Your instructions: Exactly as they appear, copy the lines of the listing from the one containing "Threat Detection (1264, 1363)" through the final line, both included, and nothing else.

***** Dataset entries *****

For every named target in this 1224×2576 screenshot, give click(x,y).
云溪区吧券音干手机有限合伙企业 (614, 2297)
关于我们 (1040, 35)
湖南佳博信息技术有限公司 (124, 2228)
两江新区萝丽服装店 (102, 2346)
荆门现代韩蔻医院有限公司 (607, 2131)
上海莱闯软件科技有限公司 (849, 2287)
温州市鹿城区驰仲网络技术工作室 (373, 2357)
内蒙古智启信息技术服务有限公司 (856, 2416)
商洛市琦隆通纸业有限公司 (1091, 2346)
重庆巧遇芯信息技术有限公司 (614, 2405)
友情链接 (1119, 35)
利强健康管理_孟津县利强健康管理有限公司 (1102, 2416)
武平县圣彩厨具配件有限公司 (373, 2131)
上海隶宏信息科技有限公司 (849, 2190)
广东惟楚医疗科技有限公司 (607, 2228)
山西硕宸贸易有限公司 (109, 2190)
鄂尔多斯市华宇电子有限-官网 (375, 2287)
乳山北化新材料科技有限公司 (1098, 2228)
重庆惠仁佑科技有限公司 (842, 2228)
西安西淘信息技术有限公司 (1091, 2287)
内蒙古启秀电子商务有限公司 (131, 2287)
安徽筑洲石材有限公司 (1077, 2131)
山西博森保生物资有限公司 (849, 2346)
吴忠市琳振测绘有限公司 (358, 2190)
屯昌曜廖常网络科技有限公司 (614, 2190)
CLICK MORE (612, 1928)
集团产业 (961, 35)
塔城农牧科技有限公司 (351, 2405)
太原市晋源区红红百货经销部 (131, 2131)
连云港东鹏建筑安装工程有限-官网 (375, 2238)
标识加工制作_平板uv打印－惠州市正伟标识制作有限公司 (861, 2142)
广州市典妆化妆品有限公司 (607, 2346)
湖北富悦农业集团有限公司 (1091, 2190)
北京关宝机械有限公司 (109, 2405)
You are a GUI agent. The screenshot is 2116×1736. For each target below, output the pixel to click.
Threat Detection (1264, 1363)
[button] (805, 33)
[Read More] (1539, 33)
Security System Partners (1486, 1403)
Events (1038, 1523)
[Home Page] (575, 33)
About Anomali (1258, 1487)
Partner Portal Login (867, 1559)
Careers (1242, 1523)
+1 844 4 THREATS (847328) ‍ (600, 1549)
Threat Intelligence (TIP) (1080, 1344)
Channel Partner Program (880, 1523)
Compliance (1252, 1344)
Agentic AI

*****

Response to this task:
Threat Detection (1264, 1363)
[button] (805, 33)
[Read More] (1539, 33)
Security System Partners (1486, 1403)
Events (1038, 1523)
[Home Page] (575, 33)
About Anomali (1258, 1487)
Partner Portal Login (867, 1559)
Careers (1242, 1523)
+1 844 4 THREATS (847328) ‍ (600, 1549)
Threat Intelligence (TIP) (1080, 1344)
Channel Partner Program (880, 1523)
Compliance (1252, 1344)
Agentic AI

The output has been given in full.